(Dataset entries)
◆ ◆ ◆
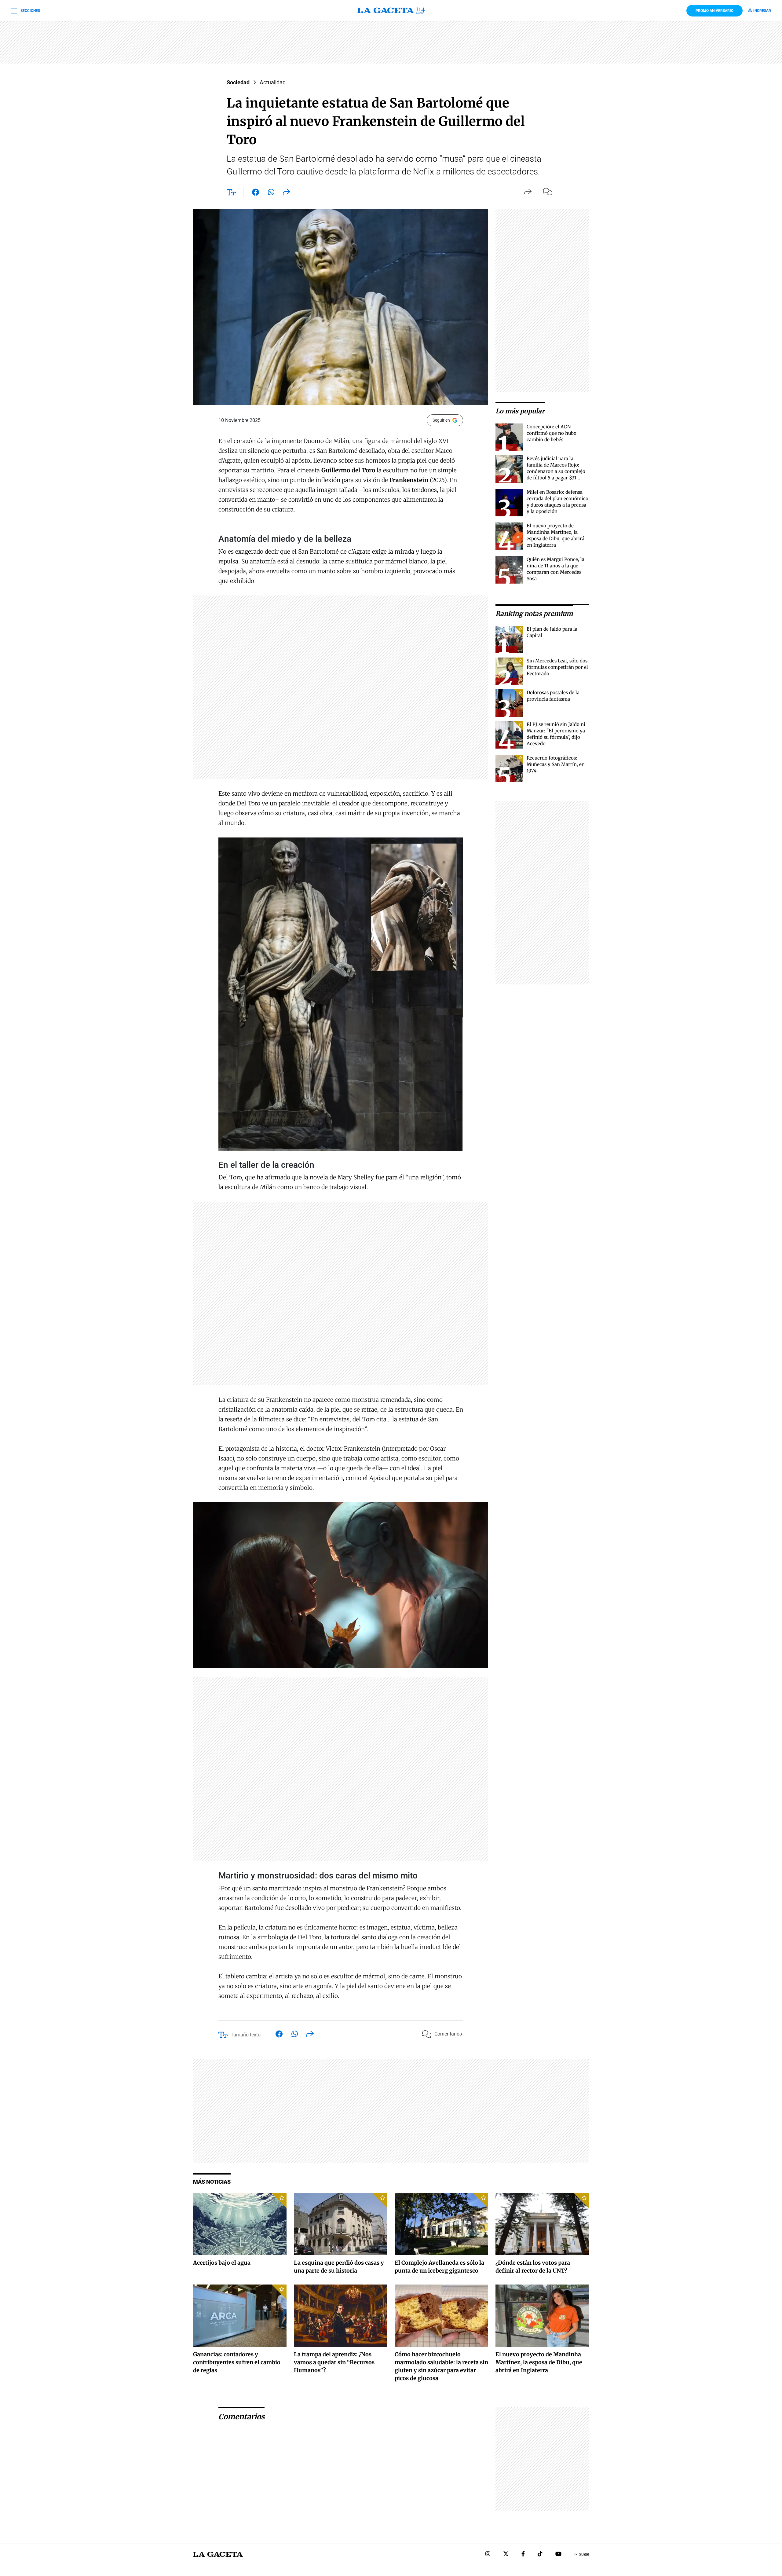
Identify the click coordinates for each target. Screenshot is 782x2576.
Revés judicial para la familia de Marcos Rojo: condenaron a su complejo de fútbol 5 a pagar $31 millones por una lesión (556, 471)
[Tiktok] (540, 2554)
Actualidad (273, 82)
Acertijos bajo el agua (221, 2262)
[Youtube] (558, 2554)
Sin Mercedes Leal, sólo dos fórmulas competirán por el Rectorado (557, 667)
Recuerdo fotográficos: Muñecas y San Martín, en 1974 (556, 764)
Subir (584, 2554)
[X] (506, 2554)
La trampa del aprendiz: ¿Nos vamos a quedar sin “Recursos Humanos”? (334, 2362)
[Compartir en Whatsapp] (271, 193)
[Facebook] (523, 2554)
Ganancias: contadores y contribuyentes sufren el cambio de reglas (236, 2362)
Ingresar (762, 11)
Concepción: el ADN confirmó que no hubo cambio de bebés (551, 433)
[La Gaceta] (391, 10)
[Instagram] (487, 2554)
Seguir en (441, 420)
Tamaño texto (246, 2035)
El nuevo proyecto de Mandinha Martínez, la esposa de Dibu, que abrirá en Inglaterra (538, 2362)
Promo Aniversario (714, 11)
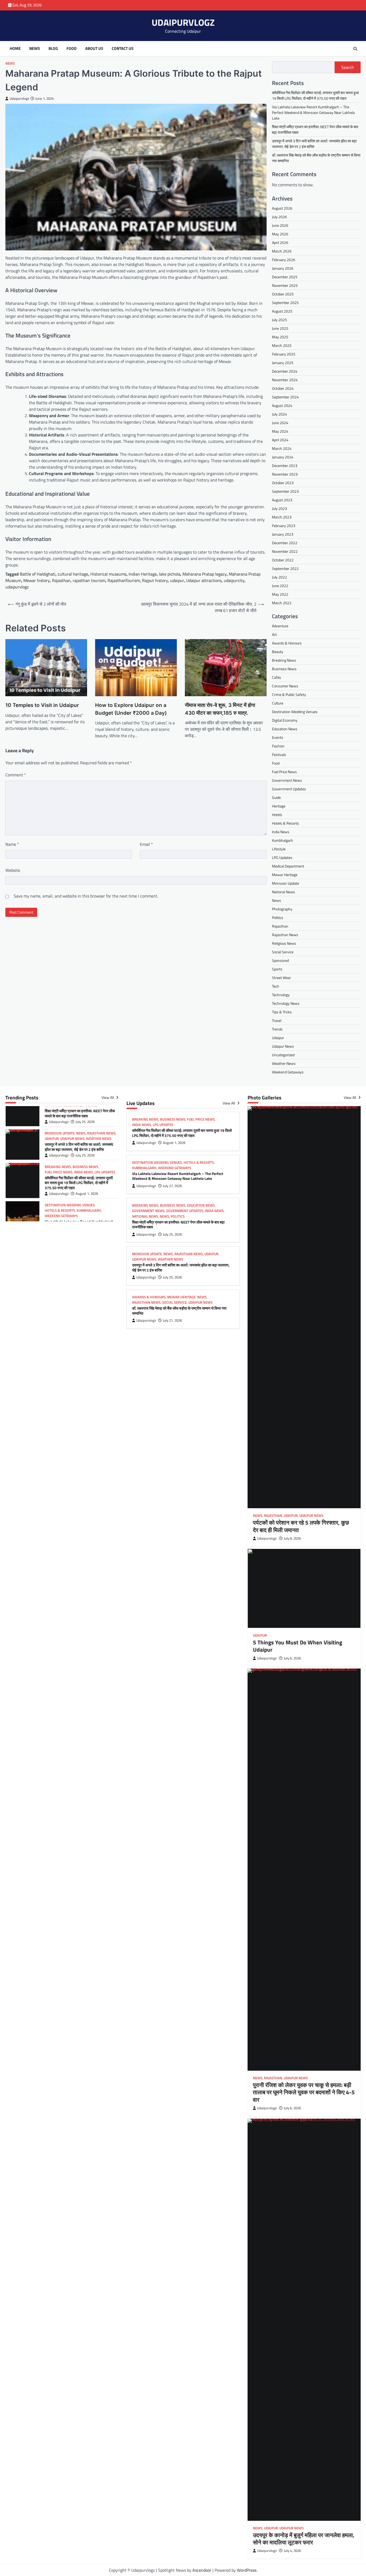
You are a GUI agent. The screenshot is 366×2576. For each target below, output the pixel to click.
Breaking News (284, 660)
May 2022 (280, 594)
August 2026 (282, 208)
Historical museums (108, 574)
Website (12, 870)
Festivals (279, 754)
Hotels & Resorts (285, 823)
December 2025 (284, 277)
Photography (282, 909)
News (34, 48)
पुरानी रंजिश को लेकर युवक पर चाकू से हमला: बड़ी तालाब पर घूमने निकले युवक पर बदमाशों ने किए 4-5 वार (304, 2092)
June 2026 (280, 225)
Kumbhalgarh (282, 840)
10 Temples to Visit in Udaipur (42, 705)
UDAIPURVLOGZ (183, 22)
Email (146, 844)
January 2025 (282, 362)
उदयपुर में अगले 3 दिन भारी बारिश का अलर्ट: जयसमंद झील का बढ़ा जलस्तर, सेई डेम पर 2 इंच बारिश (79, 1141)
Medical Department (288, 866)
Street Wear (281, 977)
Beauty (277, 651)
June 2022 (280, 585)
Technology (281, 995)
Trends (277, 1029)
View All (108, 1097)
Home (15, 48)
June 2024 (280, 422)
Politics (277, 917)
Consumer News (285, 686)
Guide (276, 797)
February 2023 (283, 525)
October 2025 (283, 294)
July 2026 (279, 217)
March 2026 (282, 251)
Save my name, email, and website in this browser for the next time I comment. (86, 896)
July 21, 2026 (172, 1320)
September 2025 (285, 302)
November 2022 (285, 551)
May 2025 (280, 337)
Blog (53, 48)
◆ ◆ ◆
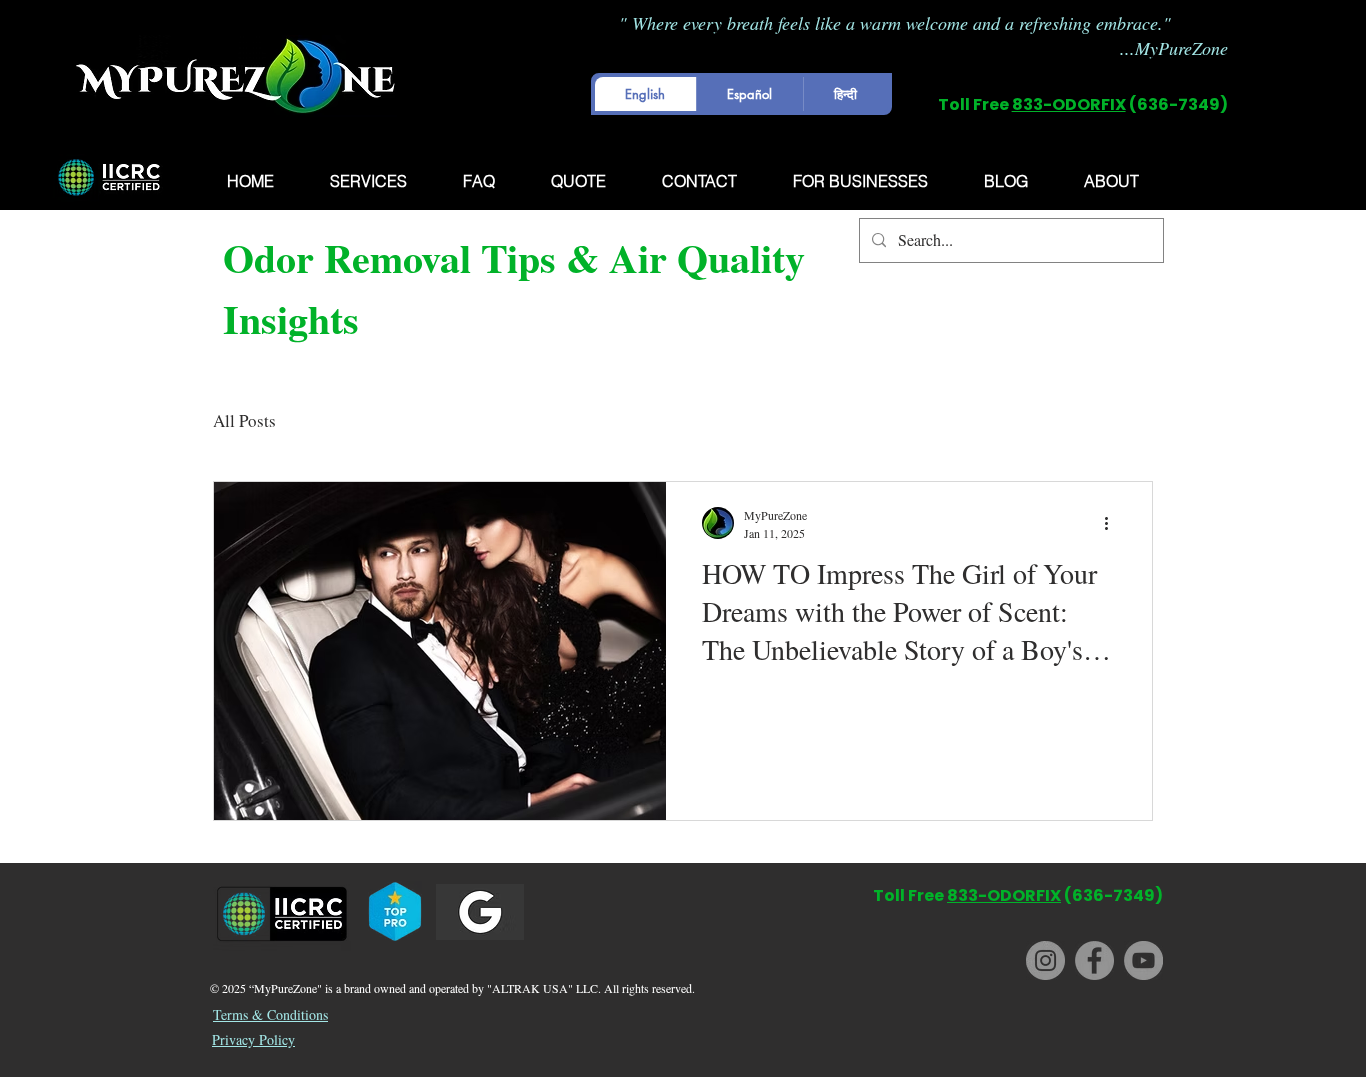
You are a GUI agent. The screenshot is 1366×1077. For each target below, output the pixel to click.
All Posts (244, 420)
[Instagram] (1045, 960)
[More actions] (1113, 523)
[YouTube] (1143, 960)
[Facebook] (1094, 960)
◆ ◆ ◆
[EXERCISE DESCRIPTION] If a line in the entries includes the word "target", copy that line out.

[EXERCISE RESULT]
Identify the click coordinates for each target. Screenshot is 782x2576.
You are a GUI agent. The screenshot is 366×2576. For each target below, output the pixel to click.
You are a GUI agent. The screenshot is 1366×1077. For each target below, output the pixel to click.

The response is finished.